Tuesday, May 31, 2022

Broken Open

 

The shooting in Texas set this off. It once again, led to an experience that has been haunting me for some time. Living, in the midst of global collapse, is especially challenging.  It’s dangerous in a new way. The war in Ukraine, Covid, mass shootings, financial inequality, global warming, all of these things dominate my pedestrian concerns, and color my days with a darkening hue. The times we are living in, are hard to digest. I live in a kind of post-traumatic numbness. Fortunately, the pull of grief, and the desire for healing action, tear me open. I am exactly as broken as the times.

 

I’ve been wondering how to keep my sensitivities afloat during this flood of human dysfunction. Pain, hopelessness, and fear threaten to overwhelm my natural elder positivity. The possible death of the species, of complex life on the planet, and of life itself, overwhelms and confuses me. My own death looks better to me as I am bombarded with images of famine, floods, and drought. Will this nightmare never cease!?

 

I am struggling. I have a life — and I feel a sense of obligation to it. I fear there are many who are jeopardized right now, and many more who won’t be so lucky in the predictable future. What do I do? How do I live with knowing what I know? I am a witness to history falling down. Can I keep my eyes open, my heart engaged, and my soul ready? This is a moment infused with deep uncertainty.

 

I am a human caught in a mesh none of my ancestors ever knew. Instead of the great predator animals, and the mysteries of life, threatening, as it did them, this generation of humans is having to face the fact, that we are the ones who threaten us. Human danger emanates from human life! What I fear is a product of my kind. 
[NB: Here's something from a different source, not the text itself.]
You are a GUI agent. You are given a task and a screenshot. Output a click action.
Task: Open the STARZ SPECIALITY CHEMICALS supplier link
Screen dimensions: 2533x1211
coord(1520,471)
How do I respond to that awareness?

 

I don’t really have an answer to the depth of this conundrum. I wriggle uneasily with it. My sleep is fitful, interrupted by dread and shame. My trust in others, especially when they are silent about all of this, is provisional, uncertain, and limited. I am some weird combination of raw and numb.  The quality of my living is turning on the same axis point as the larger life around me. I am sometimes dubious about myself. Anguish sobers my days.

 

All of this, weighs on me. As I am touched by what is happening in Texas, Mariapul, Somalia, and parts of Ethiopia, I am spinning, caught in a vortex, that is changing my humanity, breaking my heart open, and making everything unrecognizable. Living with my heart broken — opened by a torrent of love, grief, and wonder, is all that is left.

 

I hope it is holy, to love what is dying. I hope that one can be present with a leaking heart. Sustaining a smile, being occasionally warm, touching what matters, holding another, all of this, is not only still do-able, but more powerful and essential in this darkening world.

 

The heart breaks open when what ails us appears. I want to be capable. I think the crumbling going on around me is leading me towards greater compassion. Broken for broken.  Broken for a shattering wholeness. So quivers the opening……

 

 

Tuesday, May 17, 2022

Dark Joy

 

“Stepping deeper,

 

into the darkness,

 

closer to the light.”

                                                                                    Bruce Cockburn

 

 

There are some things that are just not what they are cracked-up to be. Popular knowledge, just like common knowledge, is off the mark. Delusion is better informed. What do I mean? Well, for instance, going toward the light means that it gets brighter all the way. Right. But somethings, like joy, are not at all linear or predictable. Something else is at play. There is a waywardness to the advent of joy that can be breathtaking, for its unpredictability, and its irascible nature.

 

Joy seems to be predominantly a product of aging. There is something about surviving a long time, combined with the vividness of Life, that seems to cook-up a quality of elation that many call joy. This a wonderful experience, though I would submit a lesser form of joy. Joy that isn’t the product of surprise and doubt isn’t all that joyful. It is the scale of uncertainty that adds intensity to joy.

 

Dark joy is the kind that exceeds expectations, seems improbable, and follows suffering, misery, and uncertainty. One’s happiness is blemished, by memories that contain demonic and overwhelming forces. Dark joy is like the sun burning through storm clouds. It is the clouds, in part, that make the moment blaze so. Dark joy is marked, scuffed up by unexpected trials, the hardships that give grace its luminosity. Dark joy arises when all is lost and somehow you are still standing.

It is filled with irrationality.

 

All joy is blessing, but dark joy is a special blessing. Touched by the predacious darkness, this joy is strangely refined, bearing scars that convey the hostility of wild and incorrigible change. It has come through a difficult passage, and in doing so, has revealed another way. It is a joy that conveys something of the promise we bear. It isn’t a passive blessing, it wears a shiny luminosity, that conveys the miracle of perseverant action. Dark joy is what rises through the soil, brutal as all birth. It is the convulsion that bears fruit.

 

There hasn’t been a way to celebrate what comes to us out of the darkness. But maybe, dark joy will change the pattern. Unbridled joy! Run amok, tipping over our expectations, defying our conventions, releasing our wildness, allowing us to limp home. 

 

Dark joy oddly casts a light upon what is truly divine.